人文地理学は経済地理学や社会地理学、政治地理学、歴史地理学、都市地理学、交通地理学などの分野があり、経済学や社会学、歴史学、政治学などとの関係が深い。
歴史
「大地を記述するもの」(geography)としての地誌学・地理学は人間世界が始まって以来あったと言っても良いが、現代地理学に繋がる研究としては、まず18世紀のフンボルトが挙げられる。彼は南アメリカ大陸の生態調査旅行の結果を地図を利用して可視化したり、人々の生活と地理的環境の結びつきを論じたりした。「空間」を重視するこの研究方法が、人文・自然問わず地理学の根幹となっていく。
19世紀になると、当時の欧州諸国の植民地拡大を背景に、地理学は学問としての重みを増していく。例えば、植生調査や物産の調査は、探検隊を送りこむ口実ともなったし、そもそも地誌研究自体が植民地知識の蓄積、という面を持っていた。
一方、この時代の地理学の大きな対立軸となったのが、自然決定論と環境可能論の対立である。大ざっぱに言えば、自然決定論が人間の社会は地理によってその社会・政治体制・歴史的な進路を決定される、と主張したのに対し、環境可能論は,あくまでも人間は地理に働きかけて、その可能性を引き出すだけだ、と主張した。前者の代表的な論者がドイツのラッツェル、後者の代表的な論者がフランスのヴィダル・ド・ラ・ブラーシュであったことから、ドイツ学派とフランス学派の対立としても語られている。
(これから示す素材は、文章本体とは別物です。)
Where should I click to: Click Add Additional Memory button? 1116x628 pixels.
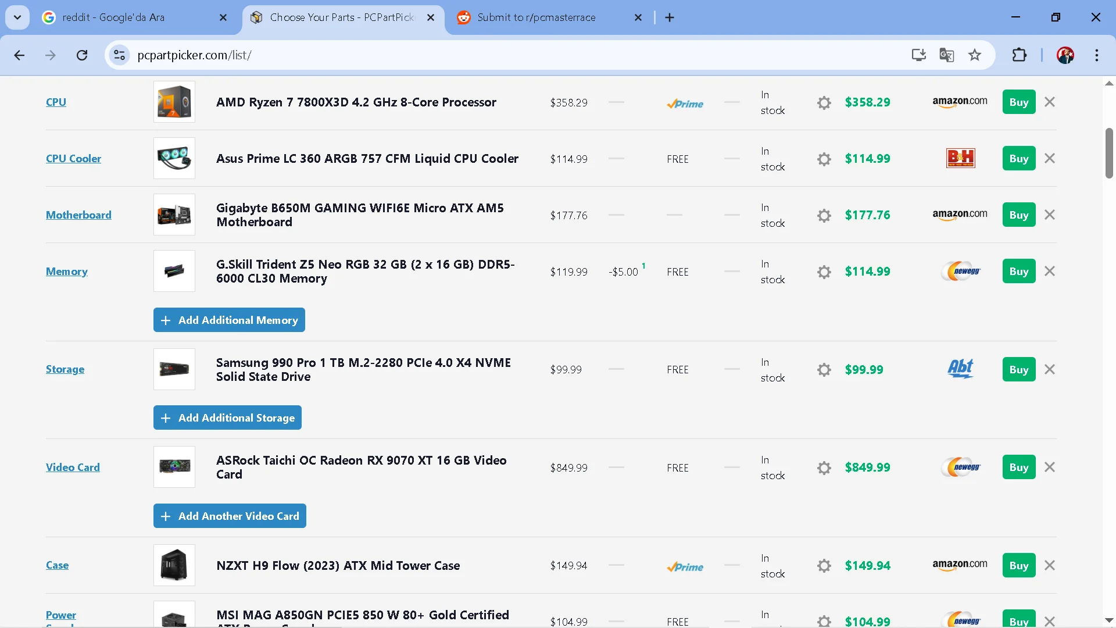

しかし、地誌を中心とした地理学の手法は、20世紀前半から批判を受けていく。すなわち、「あまりにも記述的であり、なにも解明していないのではないか」という批判である。これを背景に、さらに第2次大戦前から思潮としてはあった空間配置の研究(例えばクリスタラーの中心地理論や、チューネンの農業地域と地価・中心地との距離の研究)も受けて、1960年代ごろから地理学に数理的なモデルが導入された。これをいわゆる計量革命という。
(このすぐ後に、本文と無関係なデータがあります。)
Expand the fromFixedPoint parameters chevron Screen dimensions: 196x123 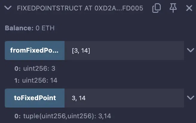click(190, 50)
数理的に距離や社会を変数に変換して空間を構築・分析しようとする数理モデルは、現代でもGISや統計データの研究において、地理学で大きな役割を果たしている。一方、数理的モデルにあまりにも傾倒しすぎた反動も起こった。例えば、そもそも空間が人間にどのようにとらえられているのかを人文的な手法でモデル化しようとする場所論的な研究が発展した。メンタルマップによる都市構造の分析、レルフによる「場所」と「空間」の理論化などはその例である。
また、社会と地理とを結び付けようとする研究も登場した。例えば、「時間」に注目して人々の移動と役割との関連を研究したヘーエルストランド,都市への投資による物理環境の構築とそのための資本の回収という観点から経済と地理・階層分化の繋がりを論じたハーヴェイやスミスなどが挙げられる。
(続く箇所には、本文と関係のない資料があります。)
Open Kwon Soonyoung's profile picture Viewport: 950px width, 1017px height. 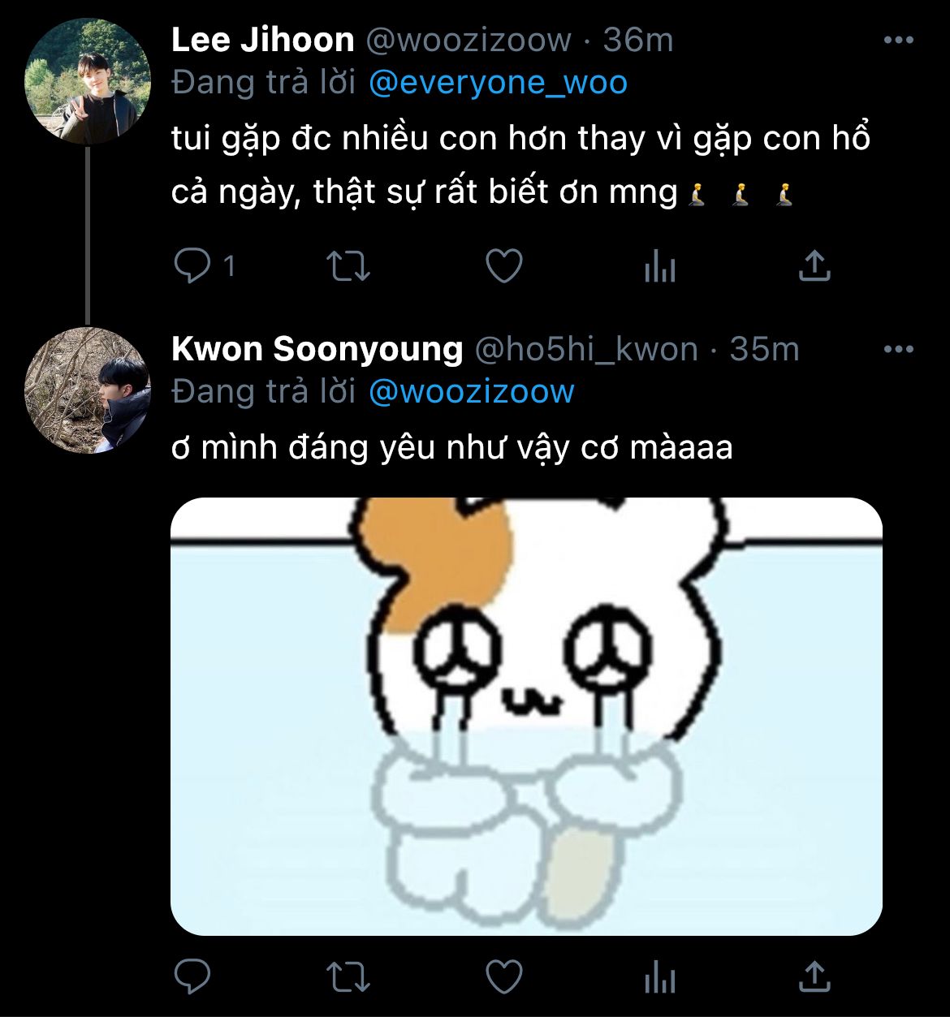pyautogui.click(x=87, y=391)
加えて注目すべきは、政治地理学の発展である。人文主義や数理モデルの導入を踏まえ、例えば選挙時の投票行動とその地域性を「社会」以外の変数として見出そうとする研究、「境界」管理と移動に焦点をあてた境界研究(ボーダースタディーズ)、語りやメディアを通じて国際政治や一般人の「地理」認識が形成されていく様に焦点をあてた研究など、いわゆる古典的な「地政学」に留まらない研究が登場している。
さらに日本では、「ブラタモリ」の人気を背景にフィールドワークや地形を読み解く研究への関心も高まっている。